-- START Data provided --
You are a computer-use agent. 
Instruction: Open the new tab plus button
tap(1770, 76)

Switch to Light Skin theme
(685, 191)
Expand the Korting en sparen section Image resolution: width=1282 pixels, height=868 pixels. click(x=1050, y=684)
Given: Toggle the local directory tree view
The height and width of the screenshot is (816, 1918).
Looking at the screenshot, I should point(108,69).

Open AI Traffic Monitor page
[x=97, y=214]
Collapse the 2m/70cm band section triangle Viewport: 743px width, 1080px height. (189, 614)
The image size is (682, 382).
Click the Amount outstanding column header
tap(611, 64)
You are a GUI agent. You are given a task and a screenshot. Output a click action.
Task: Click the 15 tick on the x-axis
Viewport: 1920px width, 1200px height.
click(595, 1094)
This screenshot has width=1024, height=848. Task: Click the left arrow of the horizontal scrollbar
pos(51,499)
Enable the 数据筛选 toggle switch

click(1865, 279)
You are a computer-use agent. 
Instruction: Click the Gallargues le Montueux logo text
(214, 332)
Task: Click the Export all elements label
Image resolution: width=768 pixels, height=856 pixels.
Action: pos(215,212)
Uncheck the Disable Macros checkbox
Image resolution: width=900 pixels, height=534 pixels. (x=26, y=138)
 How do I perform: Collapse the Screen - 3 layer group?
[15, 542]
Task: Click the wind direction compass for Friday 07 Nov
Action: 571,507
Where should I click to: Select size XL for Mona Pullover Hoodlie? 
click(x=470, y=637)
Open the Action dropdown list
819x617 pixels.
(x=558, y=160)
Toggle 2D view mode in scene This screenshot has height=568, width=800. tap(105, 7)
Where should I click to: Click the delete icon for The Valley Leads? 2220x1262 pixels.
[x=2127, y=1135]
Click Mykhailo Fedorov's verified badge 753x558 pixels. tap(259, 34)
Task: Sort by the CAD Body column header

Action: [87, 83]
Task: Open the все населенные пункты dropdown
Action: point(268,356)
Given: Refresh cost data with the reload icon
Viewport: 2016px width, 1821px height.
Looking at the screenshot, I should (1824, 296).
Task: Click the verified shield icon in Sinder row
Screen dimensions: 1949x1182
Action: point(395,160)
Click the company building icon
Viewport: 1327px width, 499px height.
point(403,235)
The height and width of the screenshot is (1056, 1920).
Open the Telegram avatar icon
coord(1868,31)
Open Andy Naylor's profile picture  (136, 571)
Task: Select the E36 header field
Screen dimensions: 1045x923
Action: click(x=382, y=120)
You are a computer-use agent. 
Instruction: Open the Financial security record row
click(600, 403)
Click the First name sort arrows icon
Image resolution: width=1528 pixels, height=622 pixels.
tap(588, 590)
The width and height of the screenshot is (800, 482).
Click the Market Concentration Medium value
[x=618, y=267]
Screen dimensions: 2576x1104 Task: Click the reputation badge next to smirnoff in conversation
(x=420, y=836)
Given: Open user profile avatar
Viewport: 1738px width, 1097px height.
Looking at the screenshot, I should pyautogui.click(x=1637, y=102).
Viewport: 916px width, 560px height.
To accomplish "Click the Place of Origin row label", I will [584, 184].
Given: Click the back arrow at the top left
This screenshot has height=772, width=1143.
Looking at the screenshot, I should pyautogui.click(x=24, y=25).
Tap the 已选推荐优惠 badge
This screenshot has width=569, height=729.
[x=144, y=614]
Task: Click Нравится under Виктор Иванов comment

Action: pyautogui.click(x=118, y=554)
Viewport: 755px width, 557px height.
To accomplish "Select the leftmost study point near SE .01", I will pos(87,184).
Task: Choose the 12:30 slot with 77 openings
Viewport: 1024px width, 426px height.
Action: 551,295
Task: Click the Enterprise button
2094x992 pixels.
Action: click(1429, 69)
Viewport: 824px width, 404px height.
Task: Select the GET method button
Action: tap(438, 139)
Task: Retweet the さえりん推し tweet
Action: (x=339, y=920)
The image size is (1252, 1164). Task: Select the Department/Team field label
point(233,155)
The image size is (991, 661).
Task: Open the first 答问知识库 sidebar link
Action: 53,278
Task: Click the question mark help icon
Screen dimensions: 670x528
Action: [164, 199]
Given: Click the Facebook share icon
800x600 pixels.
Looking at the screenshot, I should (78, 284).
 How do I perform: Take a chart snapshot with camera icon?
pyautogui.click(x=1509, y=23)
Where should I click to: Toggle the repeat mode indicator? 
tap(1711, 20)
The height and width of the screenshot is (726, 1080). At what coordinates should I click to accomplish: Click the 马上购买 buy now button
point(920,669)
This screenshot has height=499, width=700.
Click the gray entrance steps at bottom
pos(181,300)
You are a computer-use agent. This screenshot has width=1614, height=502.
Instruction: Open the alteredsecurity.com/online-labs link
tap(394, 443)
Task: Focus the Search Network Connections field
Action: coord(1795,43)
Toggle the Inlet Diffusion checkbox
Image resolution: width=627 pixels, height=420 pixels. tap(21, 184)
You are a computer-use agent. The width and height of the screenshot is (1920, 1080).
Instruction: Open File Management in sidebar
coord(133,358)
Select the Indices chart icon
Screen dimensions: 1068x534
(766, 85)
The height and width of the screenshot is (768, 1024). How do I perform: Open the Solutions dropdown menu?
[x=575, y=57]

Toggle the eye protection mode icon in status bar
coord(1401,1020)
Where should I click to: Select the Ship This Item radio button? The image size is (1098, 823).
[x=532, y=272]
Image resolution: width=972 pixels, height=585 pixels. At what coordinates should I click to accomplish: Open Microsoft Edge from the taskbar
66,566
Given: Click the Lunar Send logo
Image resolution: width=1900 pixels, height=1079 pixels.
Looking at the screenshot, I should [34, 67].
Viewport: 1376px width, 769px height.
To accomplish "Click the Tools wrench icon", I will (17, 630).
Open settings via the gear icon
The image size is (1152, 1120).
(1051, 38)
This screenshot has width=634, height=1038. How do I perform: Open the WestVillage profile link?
-- END Data provided --
Task objective
Please copy out everything in the records above, from the line containing "Collapse the 2m/70cm" down to the line containing "Toggle 2D view", with both of those lines included and every line reproduced word for word.

Complete output
Collapse the 2m/70cm band section triangle Viewport: 743px width, 1080px height. (189, 614)
The image size is (682, 382).
Click the Amount outstanding column header
tap(611, 64)
You are a GUI agent. You are given a task and a screenshot. Output a click action.
Task: Click the 15 tick on the x-axis
Viewport: 1920px width, 1200px height.
click(595, 1094)
This screenshot has width=1024, height=848. Task: Click the left arrow of the horizontal scrollbar
pos(51,499)
Enable the 数据筛选 toggle switch

click(1865, 279)
You are a computer-use agent. 
Instruction: Click the Gallargues le Montueux logo text
(214, 332)
Task: Click the Export all elements label
Image resolution: width=768 pixels, height=856 pixels.
Action: pos(215,212)
Uncheck the Disable Macros checkbox
Image resolution: width=900 pixels, height=534 pixels. (x=26, y=138)
 How do I perform: Collapse the Screen - 3 layer group?
[15, 542]
Task: Click the wind direction compass for Friday 07 Nov
Action: 571,507
Where should I click to: Select size XL for Mona Pullover Hoodlie? 
click(x=470, y=637)
Open the Action dropdown list
819x617 pixels.
(x=558, y=160)
Toggle 2D view mode in scene This screenshot has height=568, width=800. tap(105, 7)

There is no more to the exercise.